Sunday, June 15, 2008

Obama's Father's Day Speech

Today was Father's Day in the United States. Senator Barack Obama used the occasion to give an excellent speech about the destructive effect of absentee fathers on black families. The speech was delivered at the Apostolic Church of God, one of Chicago's largest black churches on the south side of the city. It has been at least 20 years since I have been following American Presidential politics and there has never been a candidate with Obama's preternatural ability to inspire.

Here's the speech:

Sunday, June 01, 2008

Meeting Fareed Zakaria

On Tuesday May 27th, The Commonwealth Club of California's guest speaker was Fareed Zakaria, speaking to the audience about his new book "The Post-American World". The event was held at the Fairmont Hotel in San Francisco and those who live in Northern California know that the Club's events are later broadcast on National Public Radio's KQED station. I had been invited to the talk by a family friend who had an extra ticket and I was curious enough about Zakaria and his new work to be eager to attend in person.

I have found Zakaria's comments on George Stephanopoulos's Sunday morning show to be frequently insightful even if a bit timid in straying from the mainstream foreign policy establishment. He seems to have a genuinely global understanding of US foreign policy challenges but sometimes seems to strain to keep his views in check to avoid being tagged as an "international" intellectual instead of an Amercian one. (I sympathize with this natural propensity of an immigrant to seek whole hearted acceptance of a host country's elite). Also, I was impressed by his 2003 book "The Future of Freedom" in which he argues that constitutional liberalism must precede electoral democracy and that nations lacking a rule of law will inevitably end up as illiberal democracies. This squares with my own long held belief that durable democratic regimes can only be built on a constitutional rule of law and convinces me even more that the lawyer's movement in Pakistan demonstrated powerfully the country's potential to be a functioning democracy.

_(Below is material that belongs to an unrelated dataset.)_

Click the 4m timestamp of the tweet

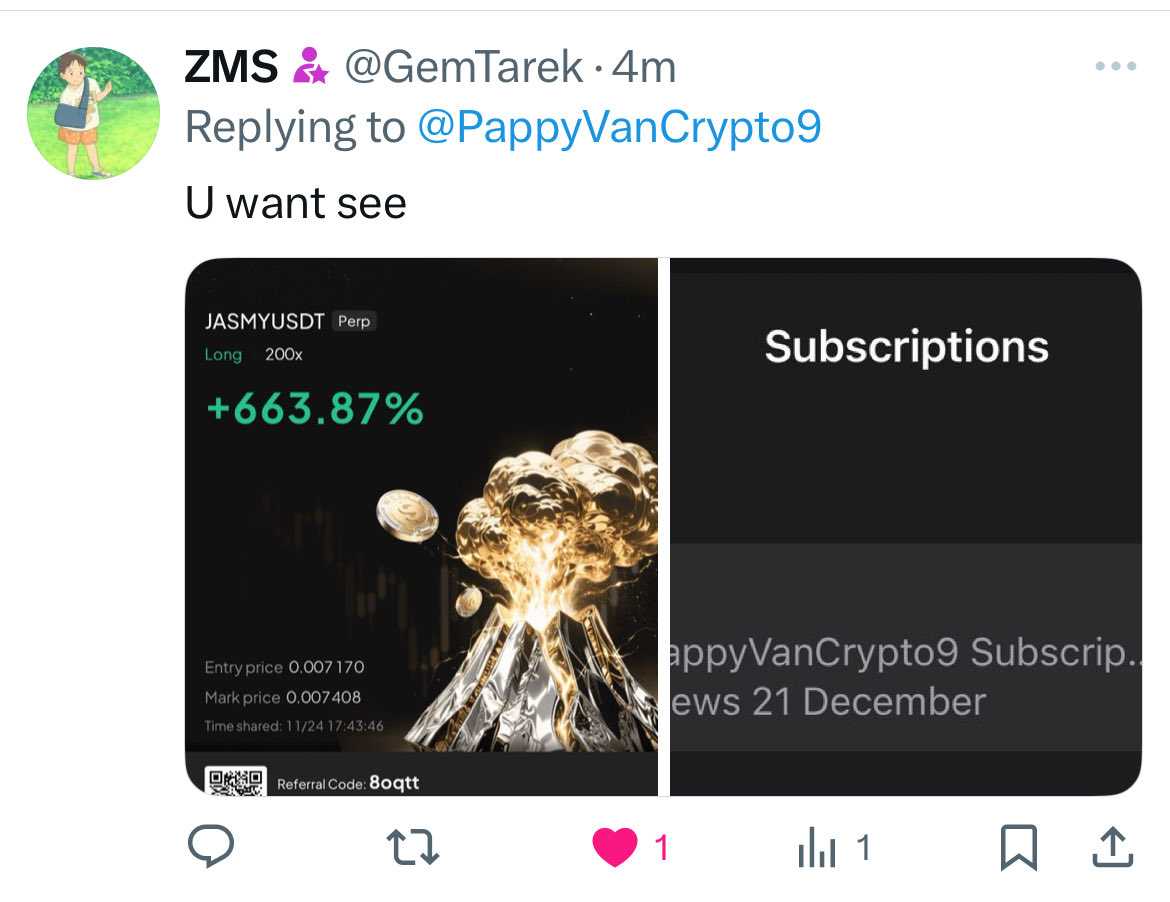(x=644, y=67)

The main theme of "The Post-American World" (contrary to the title) is not a simplistic view of imperial America's decline. It is not another in a line of now forgotten tomes from the 80's about the Asian takeover of America (with China & India now substituted for 80's Japan). Instead Zakaria argues that the story of the 21st century is the "rise of the rest" even as America maintains significant advantages in competing with these new powers for wealth and influence. His advice to Amercan governments and people seems to be to embrace and learn to adapt and thrive in this new world rather than resist it and vainly hope for the preservation of a vanishing status quo. Zakaria's talk on his new book was an overview of this thesis peppered with anecdotes illustrating his views. He is an engaging speaker and entertained the audience with his suave wit.

After the talk there was a book signing and a long line formed in front of the podium so people could get their books personalized. After approaching him I told him how often I get asked if I am related to him (which I am not) because of our shared last name. He was very gracious and remarkably down to earth and made small talk (some of it in Urdu) for a couple of minutes showing curiosity about my vocation and the Pakistani background. He said "Khuda Hafiz" and as I walked away looking at the personalized signature in the book I was pleasantly surprised to see that below his signature he had added the inscription, "P.S. We're practically related".